Albertine Sarrazin, elle, était déjà morte. Une incroyable négligence d'anesthésie venait d'ôter la vie à cette toute jeune trentenaire dans un hôpital de Montpellier courant 1967. Avec Julien, l'homme de sa vie, elle venait juste de s'installer à l'Oratoire, un mas situé sur la commune des Matelles, où elle retrouvait la nature après deux années passées dans les tours du Petit-Bard, à Montpellier. Albertine Sarrazin, c'est une étoile filante voire fulgurante passée en littérature qui serait devenue une écrivaine reconnue malgré sa vie de patachon si elle avait vécu davantage. Une vie de roman aussi. Celle d'une détenue qui se fait la malle à 19 ans par-dessus le mur d'une prison qui pensait la retenir pour 7 ans après un braquage. Elle se brise la cheville en retombant et croise aussitôt la route d'une canaille. C'est Julien. Ils ne se quitteront plus malgré les récidives et les incarcérations. Ils s'aimeront. Elle l'attendra toujours. Ecrire, c'était aussi combler l'attente de son malfrat.

Albertine Sarrazin, une existence de marginale et une péripétie d'astragale qui a marqué sa vie clodiquante. C'est des livres jetés crument au visage du lecteur comme des morceaux de vie, parfois de survie. Une éternelle envie de fuir un destin qui depuis sa naissance algéroise lui fit des croche-pattes réguliers, elle si fragile de la cheville. Un prénom d'emprunt, un oncle violeur, une famille accueillante qui ne l'était pas, une maison de redressement, les affres de la prostitution, le vol pour subsister... une trajectoire éternellement borderline. Et la mort au tournant d'un bistouri alors que l'apaisement s'emparait enfin de son quotidien.
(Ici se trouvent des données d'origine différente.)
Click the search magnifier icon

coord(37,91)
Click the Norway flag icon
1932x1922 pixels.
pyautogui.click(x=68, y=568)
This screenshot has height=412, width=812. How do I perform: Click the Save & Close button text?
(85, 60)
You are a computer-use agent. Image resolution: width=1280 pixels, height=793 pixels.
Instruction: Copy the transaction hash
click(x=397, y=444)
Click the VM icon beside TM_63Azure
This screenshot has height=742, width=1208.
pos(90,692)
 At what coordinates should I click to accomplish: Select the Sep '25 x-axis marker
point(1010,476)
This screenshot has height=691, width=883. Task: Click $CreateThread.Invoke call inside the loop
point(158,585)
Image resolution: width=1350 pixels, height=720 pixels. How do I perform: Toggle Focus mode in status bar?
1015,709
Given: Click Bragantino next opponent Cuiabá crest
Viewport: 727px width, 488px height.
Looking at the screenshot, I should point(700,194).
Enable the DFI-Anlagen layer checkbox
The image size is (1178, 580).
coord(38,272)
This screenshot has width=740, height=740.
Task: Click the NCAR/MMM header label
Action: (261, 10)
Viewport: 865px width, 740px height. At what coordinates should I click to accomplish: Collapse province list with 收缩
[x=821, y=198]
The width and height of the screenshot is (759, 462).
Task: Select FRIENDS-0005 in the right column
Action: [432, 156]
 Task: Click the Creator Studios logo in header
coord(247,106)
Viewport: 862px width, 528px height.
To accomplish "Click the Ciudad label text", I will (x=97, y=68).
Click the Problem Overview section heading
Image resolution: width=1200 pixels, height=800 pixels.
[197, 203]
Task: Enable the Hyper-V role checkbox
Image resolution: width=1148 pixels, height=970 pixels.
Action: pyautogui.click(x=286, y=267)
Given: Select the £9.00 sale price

Hormis Julien, la trajectoire d'Albertine Sarrazin n'a pas souvent fait de belles rencontres. Si ce n'est lors de son entrée en littérature avec Jean-Jacques Pauvert (les éditions Pauvert sont aujourd'hui la propriété de Fayard), qui fut son seul éditeur et le premier à éditer Sade également. Aujourd'hui, Albertine Sarrazin n'est plus tellement lue hélas. Son nom a été donné à Montpellier à une Maison pour tous à l'entrée du parc de la Guirlande à Figuerolles, l'Oratoire des Matelles ne se visite pas car c'est devenu une propriété privée. Mais L'Astragale (tout comme La Cavale) reste indémodable et vient même d'être adapté en bande dessinée.

"En 1976, j'ai parcouru le monde et transporté L'Astragale dans une petite valise en métal remplie de tee-shirts sales, de talismans et de cette même veste noire que j'ai portée avec désinvolture sur la pochette de Horses", nous dit encore Patti Smith confirmant au passage la place d'Albertine Sarrazin, ce bouton de fleur malmené, chez les rebelles et les blousons noirs. Lorsqu'elle a fait étape aux arènes de Nîmes cet été en première partie de Neil Young, Patti Smith ne s'est pas rendue aux Matelles. Peut-être faut-il que quelqu'un prenne les choses en main. Pour qu'elle aille se recueillir sur la tombe d'Albertine. Pour revivre sa vie en accéléré. Avec son thermos de café noir.